We don’t really know what this pic shows,
but it seems to concern e-discovery.
Blawgletter just finished reading an excellent overview of e-discovery. It takes as its point of departure the new federal rules that took effect December 1, 2006. The ABA’s Section of Litigation compiled the survey for the benefit of Section members, including Blawgletter. They call it e-DISCOVERY. We respectfully commend it to any who haven’t quite mastered the subject — a group that Blawgletter suspects includes just about everybody.
We looked in vain though for guidance on what to do about electronic documents that come into existence after a client expects litigation. Presumably one needn’t preserve every post-expectation-of-litigation e-document or even changes to pre-expectation e-documents. Otherwise, Blawgletter imagines, the client’s business will morph into a document-preservation enterprise with cash flow that slows to a trickle.
We get the notion of securing e-documents soon after the magic moment when the fear of a lawsuit matures into a specific reason to think one will soon follow.
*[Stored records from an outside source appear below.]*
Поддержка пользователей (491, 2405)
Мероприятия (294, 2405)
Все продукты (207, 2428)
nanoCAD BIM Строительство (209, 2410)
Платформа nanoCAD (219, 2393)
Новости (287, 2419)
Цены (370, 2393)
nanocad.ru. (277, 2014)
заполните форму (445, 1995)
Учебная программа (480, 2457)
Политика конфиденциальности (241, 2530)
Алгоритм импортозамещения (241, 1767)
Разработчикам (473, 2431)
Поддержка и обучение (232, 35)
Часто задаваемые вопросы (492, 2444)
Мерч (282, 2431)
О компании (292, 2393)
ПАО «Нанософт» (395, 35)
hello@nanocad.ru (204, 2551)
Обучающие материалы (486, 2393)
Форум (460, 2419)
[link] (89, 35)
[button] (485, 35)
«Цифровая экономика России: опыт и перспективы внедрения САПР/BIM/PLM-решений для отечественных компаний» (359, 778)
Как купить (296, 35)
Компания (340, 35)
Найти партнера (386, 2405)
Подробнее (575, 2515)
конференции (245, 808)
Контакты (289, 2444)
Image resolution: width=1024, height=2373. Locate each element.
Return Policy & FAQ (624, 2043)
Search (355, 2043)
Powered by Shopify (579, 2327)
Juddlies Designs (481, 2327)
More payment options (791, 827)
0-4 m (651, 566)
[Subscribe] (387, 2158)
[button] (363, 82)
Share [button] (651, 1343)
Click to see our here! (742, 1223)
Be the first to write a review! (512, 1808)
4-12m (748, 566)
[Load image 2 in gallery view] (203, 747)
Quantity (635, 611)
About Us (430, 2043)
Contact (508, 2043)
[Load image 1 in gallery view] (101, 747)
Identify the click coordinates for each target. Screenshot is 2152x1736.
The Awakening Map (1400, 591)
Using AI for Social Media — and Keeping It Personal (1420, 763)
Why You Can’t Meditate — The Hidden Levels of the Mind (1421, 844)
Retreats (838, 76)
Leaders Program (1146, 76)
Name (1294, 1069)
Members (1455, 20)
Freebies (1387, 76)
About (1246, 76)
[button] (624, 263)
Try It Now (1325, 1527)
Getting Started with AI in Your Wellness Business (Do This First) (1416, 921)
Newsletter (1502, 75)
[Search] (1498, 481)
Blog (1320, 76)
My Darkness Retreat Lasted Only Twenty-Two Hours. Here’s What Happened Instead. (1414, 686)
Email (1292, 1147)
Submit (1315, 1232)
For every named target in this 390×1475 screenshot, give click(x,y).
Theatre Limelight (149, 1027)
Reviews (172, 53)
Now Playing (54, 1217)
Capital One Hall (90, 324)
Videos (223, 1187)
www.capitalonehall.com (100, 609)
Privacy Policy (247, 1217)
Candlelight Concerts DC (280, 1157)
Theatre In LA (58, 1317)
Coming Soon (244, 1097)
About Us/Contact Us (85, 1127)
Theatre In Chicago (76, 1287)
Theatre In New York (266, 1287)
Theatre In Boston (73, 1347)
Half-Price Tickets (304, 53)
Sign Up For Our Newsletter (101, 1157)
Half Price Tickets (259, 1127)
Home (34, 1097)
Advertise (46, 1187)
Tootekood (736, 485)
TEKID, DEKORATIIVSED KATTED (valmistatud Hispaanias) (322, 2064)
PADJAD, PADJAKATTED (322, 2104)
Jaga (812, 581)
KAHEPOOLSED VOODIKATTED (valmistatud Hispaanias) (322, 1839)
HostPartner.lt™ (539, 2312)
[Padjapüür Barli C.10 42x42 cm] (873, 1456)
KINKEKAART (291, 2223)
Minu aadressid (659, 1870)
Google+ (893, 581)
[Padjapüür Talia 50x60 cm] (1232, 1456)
So please assume with Blawgletter that we’ve already preserved all electronic data extant at the magic moment so that we have it available in pristine condition should we need to review or produce it. Must we, in addition, go back every day and make another copy of active servers (for example) that the client uses in its ongoing business, just so that we also keep each new file and iteration of pre-existing ones?
Surely not. But we’d feel better if someone addressed the question directly. Any help, gentle readers?